Einer der Jungs baut immer irgendwas Großes. Der Älteste hat aus Holz eine urige Versammlungshütte auf das Familiengrundstück gesetzt, bevor er endgültig verschwunden ist. Sie hat eine Bühne für mindestens vier Musiker mit Schlagzeug, Feuerplatz in der Mitte und drum herum liegende Kojen für das dekadente Partyvolk. Seine Versorgung findet durch eine angebaute Sommerküche ihren Weg. Der Zweitälteste, Schreiner von Beruf und Werklehrer in einer Waldorfschule, baut nebenan seit drei Jahren einen Lastwagenanhänger zum Wolkenkuckucksheim um. Mein jüngster Sohn studiert in Mannheim und baut auch einen Lkw-Anhänger um. Der steht in einem der Mietgärten ganz am Anfang seiner Karriere als Tiny House Deluxe.

Was haben meine Lidi-Gedanken mit den Anhänger-Jungs zu tun? Ganz einfach. Die Anhänger bescherten mir von Donnerstag bis Freitag eine wunderschöne Autoreise. Die ging von Hanau ins Kinzigtal, dann über die Rödermark in den Odenwald hinein, bis nach Mannheim. Einzige Aufgabe für mich: das Auto meiner Frau am nächsten Tag wieder nach Hanau zu bringen und dort die zurückgelassene Sitzbank wieder einzubauen. Ich habe 24 Stunden keinen Finger rühren müssen, geplaudert, geraucht, gegessen, getrunken, geschlafen kurz – mich prächtig amüsiert und bei Lidl zum ersten Mal so sehr, dass ich fotografiert habe, was mich amüsierte. Später habe ich nicht fotografiert. Was auch nicht wichtig ist, weil es um den Gedanken geht und was alles nötig war, ihn entstehen zu lassen.

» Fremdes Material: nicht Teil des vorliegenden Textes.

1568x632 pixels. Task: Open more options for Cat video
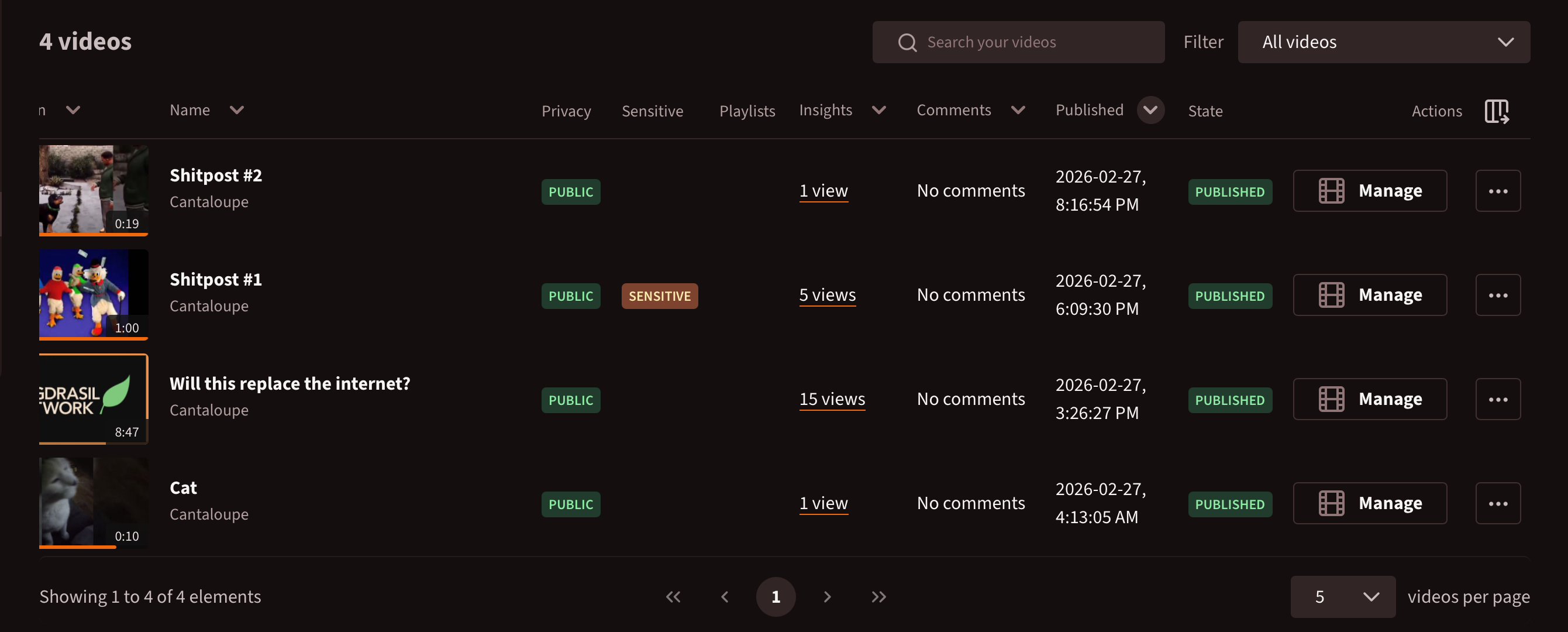pyautogui.click(x=1497, y=503)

Der Neffe hat in Salmünster-Bad Soden (Kinzigtal) für das Wolkenkuckucksheim eine Haustür gekauft. Das war vor drei Monaten. Unser Jüngster hat vor etwa zwei Monaten im Odenwald beim Reichelsheimer Sägewerk Delp Latten für sein Projekt gekauft. Das ist zwar alles über das Internet schnell erledigt, aber der Transport ist eine ganz andere Sache. Also holt man das Zeug selbst ab. Irgendwie irgendwann. Jetzt hat sich eine Gelegenheit ergeben. Unser Caddy stand zur Verfügung und ich hatte mal wieder Zeit. Elke war einverstanden, also reiste der Sohn an, um den Job zu stemmen. Ich musste tatsächlich keinen Finger rühren und hatte das Privileg, chauffiert zu werden. Er hielt beim Bauhaus an, kaufte drei Spanngurte und sichere Fahrt mit offener Heckklappe war gewährleistet.

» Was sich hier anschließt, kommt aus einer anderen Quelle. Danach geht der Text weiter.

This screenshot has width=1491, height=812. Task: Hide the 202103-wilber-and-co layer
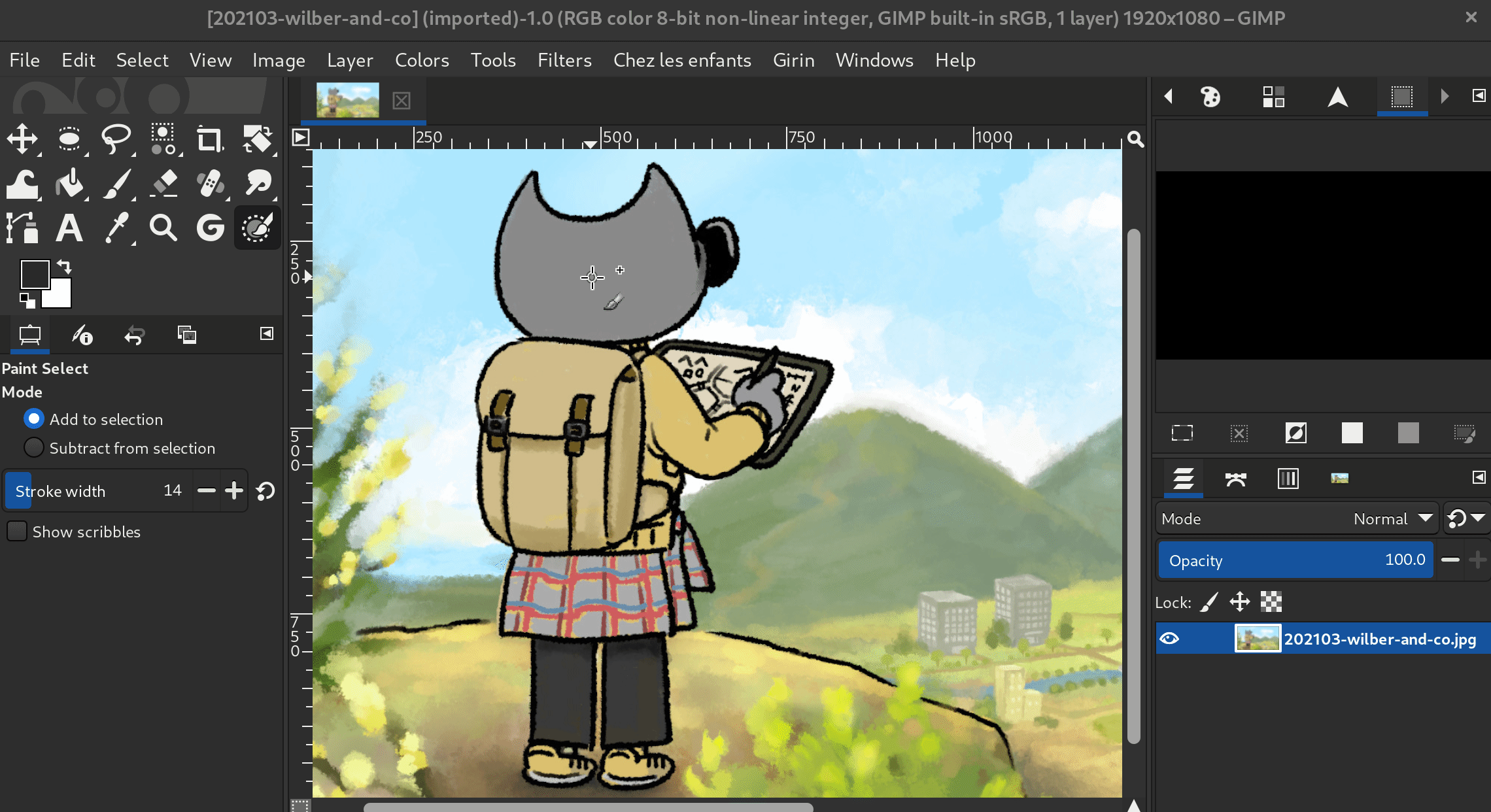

Die Jungs bauen alte Lastwagenanhänger mit Aluhaut in Luxuswohnungen um. Das Wolkenkuckucksheim hat mittlerweile zwei Stockwerke und eine ausladende Terrasse auf der Höhe von ungefähr 1.6 Meter über Geländeniveau. Es sind Lastwagenanhänger. Ladefläche etwa auf Nasenhöhe. Ich weiß ja nicht, wie groß du bist, aber ohne Außentreppe kommst du nicht rein.

Später, als wir in Altrip auf der Halbinsel am Lagerfeuer saßen, hat das Tiny House Deluxe geleuchtet wie ein Hexenhäuschen. In racinggrün gestrichen, mit Naturholzrahmen um die Fenster. Jens hat drei Jahre daran gebaut. Der Anhänger von meinem Sohn steht zwei Gärten weiter und ist im Rohbau. Seine neuen Latten von Delp sind übrigens tadellos gerade, zweiseitig gehobelt und ganz ohne Astlöcher. Astrein im wahrsten Sinne des Wortes.

Und jetzt kommt es zu dem Moment der Frage. Zuerst holten wir die Tür im Kinzigtal ab. Kurz vor dem Ziel stellte mein Kind mich wortlos auf dem Parkplatz von Lidl ab und verschwand, weil er Reiseproviant brauchte. Weil ich in jeder Situation nach mehr Sinn suche, habe ich die Szene studiert, die sich vor mir auftat. Bis eine Sache meine Aufmerksamkeit fesselte, die unbedingt fotografiert werden musste.

lidl-grammatik.jpg

Hast du es gesehen? Nein? Es geht um eine Sache, die sicher nicht billig war und überall in Deutschland gleich blöd aussieht. Hast du es? Liebe Leser, das ist jetzt einfach zu finden und mehr Hinweise gebe ich nicht. Ihr seid schlau genug, es selbst herauszufinden.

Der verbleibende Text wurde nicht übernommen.